Pinaud hurle ! C'est le signal : la foule libère son cri d'angoisse. Le Gros, tout gros qu'il soit, décrit un vol plané d'oiseau de proie piquant d'une lourde glissade sur l'agneau qui paît en paix. Il s'abat sur un groupe de gentilles religieuses massées en bordure de la route. Il en renverse six, comme des quilles. Il s'empêtre dans leurs cornettes, leurs jupes, leurs ceintures de chasteté. Il jure, il trépigne, il foule, il s'écrase, il malaxe.

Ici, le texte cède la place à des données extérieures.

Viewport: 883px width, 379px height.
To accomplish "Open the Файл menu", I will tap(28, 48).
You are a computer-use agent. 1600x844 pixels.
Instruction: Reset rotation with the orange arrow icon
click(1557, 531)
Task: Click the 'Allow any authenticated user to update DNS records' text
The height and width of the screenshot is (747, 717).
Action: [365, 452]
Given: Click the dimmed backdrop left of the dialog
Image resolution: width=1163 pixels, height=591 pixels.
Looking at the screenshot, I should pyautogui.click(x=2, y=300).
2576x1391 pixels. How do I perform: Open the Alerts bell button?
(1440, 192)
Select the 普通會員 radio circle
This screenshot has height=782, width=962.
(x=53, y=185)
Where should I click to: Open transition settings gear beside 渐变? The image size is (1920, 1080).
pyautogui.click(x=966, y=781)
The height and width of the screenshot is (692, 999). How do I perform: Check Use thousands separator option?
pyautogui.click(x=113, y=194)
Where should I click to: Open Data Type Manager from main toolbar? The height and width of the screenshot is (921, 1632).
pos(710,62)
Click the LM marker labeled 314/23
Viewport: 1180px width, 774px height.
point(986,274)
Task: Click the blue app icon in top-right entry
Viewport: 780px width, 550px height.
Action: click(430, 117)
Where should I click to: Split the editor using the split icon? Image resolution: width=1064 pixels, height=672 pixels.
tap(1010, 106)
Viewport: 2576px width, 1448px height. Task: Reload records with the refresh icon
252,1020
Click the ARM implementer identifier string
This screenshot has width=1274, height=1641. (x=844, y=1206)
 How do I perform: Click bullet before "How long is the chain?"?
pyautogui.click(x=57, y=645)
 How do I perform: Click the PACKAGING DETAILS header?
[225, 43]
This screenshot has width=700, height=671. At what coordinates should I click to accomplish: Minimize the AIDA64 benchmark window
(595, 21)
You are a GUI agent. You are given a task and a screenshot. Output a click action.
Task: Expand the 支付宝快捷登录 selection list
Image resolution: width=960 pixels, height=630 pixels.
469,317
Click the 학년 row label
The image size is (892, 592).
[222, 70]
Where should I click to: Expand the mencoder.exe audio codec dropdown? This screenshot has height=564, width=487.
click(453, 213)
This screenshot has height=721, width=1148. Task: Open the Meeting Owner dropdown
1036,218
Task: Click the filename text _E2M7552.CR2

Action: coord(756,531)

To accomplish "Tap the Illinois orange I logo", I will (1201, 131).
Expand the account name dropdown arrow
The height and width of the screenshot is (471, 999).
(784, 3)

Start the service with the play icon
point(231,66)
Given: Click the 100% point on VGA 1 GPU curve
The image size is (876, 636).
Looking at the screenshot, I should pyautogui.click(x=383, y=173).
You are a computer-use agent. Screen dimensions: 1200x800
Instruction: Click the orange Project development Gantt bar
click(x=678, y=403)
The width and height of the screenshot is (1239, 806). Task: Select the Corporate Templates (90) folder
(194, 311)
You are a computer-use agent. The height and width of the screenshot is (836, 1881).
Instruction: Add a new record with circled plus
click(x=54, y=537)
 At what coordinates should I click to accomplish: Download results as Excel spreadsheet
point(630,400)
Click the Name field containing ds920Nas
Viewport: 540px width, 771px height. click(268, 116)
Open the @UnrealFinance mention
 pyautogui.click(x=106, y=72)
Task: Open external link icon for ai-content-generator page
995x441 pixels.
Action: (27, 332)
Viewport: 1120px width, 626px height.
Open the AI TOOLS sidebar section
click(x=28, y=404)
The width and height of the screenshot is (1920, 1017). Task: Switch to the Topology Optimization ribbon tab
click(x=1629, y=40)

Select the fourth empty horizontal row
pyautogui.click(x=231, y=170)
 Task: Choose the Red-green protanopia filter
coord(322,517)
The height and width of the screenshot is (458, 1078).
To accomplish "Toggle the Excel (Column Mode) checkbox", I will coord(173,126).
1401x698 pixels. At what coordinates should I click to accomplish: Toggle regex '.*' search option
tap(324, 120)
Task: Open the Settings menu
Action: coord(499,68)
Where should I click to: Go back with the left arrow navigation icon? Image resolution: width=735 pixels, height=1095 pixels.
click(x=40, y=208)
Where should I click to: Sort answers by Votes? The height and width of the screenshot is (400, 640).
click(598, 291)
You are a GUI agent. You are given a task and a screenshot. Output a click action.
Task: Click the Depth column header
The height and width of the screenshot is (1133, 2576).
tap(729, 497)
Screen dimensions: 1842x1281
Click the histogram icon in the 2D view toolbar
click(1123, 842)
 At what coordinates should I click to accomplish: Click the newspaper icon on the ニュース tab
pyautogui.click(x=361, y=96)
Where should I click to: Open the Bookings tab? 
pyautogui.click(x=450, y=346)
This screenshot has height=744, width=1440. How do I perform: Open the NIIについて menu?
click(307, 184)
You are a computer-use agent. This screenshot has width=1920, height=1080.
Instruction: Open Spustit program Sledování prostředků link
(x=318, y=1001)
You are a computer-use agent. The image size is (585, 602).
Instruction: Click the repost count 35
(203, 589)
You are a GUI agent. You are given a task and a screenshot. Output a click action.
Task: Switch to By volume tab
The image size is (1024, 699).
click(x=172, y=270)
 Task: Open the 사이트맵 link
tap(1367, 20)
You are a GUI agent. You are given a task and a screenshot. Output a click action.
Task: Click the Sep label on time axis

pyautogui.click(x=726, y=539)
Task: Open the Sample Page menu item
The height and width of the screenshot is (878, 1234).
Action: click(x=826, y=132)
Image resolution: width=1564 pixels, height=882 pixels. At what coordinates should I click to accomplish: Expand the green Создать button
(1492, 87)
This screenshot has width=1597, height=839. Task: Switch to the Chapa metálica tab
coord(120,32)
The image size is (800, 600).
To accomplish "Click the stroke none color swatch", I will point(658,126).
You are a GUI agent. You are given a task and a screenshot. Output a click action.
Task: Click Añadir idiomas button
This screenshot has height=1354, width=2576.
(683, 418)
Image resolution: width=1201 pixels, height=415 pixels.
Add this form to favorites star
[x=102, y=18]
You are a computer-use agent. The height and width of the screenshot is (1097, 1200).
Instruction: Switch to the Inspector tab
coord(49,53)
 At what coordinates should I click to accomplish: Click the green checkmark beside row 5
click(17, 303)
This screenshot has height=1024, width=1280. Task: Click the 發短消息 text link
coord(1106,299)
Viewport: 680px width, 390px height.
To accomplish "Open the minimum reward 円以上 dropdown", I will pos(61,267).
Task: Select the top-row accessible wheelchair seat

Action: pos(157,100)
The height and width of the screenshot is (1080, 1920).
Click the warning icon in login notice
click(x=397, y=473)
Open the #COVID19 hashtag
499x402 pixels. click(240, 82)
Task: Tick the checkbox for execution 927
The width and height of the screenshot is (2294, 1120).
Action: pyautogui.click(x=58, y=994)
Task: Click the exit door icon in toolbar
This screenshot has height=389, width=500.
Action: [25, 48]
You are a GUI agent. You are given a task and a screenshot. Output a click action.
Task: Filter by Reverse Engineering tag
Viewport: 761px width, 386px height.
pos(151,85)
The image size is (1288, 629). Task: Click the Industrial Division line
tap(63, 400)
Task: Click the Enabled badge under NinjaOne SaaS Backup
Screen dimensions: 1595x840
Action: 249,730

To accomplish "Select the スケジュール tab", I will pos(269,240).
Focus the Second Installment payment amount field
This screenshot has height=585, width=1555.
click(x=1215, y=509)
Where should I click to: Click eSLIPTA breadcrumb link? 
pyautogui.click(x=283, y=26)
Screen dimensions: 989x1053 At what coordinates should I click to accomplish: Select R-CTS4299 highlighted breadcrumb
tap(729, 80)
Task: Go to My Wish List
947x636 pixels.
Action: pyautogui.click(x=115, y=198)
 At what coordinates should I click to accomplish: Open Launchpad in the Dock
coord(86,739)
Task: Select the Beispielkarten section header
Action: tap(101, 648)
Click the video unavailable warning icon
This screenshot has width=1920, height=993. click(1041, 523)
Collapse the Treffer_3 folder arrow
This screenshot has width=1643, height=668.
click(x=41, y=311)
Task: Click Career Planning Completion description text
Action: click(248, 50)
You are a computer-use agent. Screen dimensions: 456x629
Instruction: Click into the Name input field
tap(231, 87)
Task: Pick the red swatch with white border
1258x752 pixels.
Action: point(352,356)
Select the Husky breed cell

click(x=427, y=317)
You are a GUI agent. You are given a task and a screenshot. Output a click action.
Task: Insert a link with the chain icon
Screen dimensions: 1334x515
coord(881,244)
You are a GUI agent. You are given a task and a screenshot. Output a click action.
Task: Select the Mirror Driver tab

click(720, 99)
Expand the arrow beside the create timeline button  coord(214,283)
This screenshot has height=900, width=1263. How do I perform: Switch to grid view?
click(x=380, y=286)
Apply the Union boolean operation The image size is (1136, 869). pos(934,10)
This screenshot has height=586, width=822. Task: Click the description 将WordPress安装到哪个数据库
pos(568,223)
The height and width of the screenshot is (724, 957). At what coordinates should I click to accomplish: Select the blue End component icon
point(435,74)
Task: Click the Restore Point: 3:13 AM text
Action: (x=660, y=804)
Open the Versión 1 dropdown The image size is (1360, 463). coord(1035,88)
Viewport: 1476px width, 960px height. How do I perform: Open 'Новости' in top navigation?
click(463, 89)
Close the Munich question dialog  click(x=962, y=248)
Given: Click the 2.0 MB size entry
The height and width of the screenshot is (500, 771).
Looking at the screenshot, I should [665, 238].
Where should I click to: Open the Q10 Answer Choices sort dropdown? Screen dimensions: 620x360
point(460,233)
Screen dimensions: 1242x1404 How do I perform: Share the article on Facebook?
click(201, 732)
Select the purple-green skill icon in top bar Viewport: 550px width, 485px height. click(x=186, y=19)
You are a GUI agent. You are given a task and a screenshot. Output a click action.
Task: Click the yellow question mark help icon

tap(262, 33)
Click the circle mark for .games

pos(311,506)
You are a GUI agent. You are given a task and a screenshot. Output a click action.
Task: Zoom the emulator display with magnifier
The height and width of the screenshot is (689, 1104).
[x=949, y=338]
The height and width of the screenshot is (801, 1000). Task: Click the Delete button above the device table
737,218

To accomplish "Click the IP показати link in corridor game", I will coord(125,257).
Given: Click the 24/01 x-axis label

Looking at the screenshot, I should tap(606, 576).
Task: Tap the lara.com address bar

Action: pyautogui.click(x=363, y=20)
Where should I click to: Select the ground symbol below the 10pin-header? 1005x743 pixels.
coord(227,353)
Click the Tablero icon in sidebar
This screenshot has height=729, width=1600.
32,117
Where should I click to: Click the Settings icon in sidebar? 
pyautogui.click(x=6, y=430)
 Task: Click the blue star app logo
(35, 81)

— Quoi, merde? demande-t-il en se relevant à la Supérieure, devenue nettement Inférieure après avoir morflé le Mastar sur la coloquinte. C'est de ma faute, des fois?

— Dieu soit loué ! s'écrie Pinaud dont la ferveur est toujours prête à quelque résurgence.

Il avait envoyé son personnel ce brave Bon Dieu pour amortir le choc.

— Pas trop de bobos? lancé-je au Champion.

— Quelques esquimaudes aux genoux et aux coudes, mais mon braquet est naze !

Effectivement, le vélo gît, roues voilées comme le regard d'une jouvencelle qui vient de dénicher Gamiani dans la commode de ses parents. Un fourgon « Cycles Plombier » heureusement radine, qui fend la foule des photographes. On passe un vélo neuf au Mahousse. Il l'enfourche, mais fait une épouvantable grimace vu qu'il s'agit cette fois d'un vrai vélo. Le suiveur de la maison Plombier s'empare de la bicyclette meurtrie et la porte à son véhicule. La Course reprend. On fait cinq cents mètres, mais le gros ne peut plus pédaler sur la nouvelle machine. Il a l'impression d'avoir enfourché une charrue. Ces vaches de pédales ne veulent pas s'enfoncer. Il a beau peser dessus de toute sa viande, elles résistent honteusement. Il se démoralise.

— Nom de Dieu, m'écrié-je, en oubliant les points de suspension !

Et j'écrase à bloc le champignon, laissant Bérurier sur place, aux prises avec son nouveau problème.

Pinuche rabat sa visière verte sur son visage plus vert encore.

— Qu'est-ce qu'il y a? s'inquiète le doux Chétif.

Je montre le fourgon des cycles Plombier, quelques centaines de mètres plus bas.

— C'était un coup prémédité, l'accident avec le motard.

— Tu es sûr?

— Certain.

Le type qui a donné un braquet neuf à Béru n'a pas réagi devant l'absence de pesanteur du vélo accidenté. Il a fait comme s'il avait le même poids que Vautre !

— Peut-être que, dans la précipitation?… objecte La Pinuche qui fait toujours le tour du contre avant d'entrer dans le pour.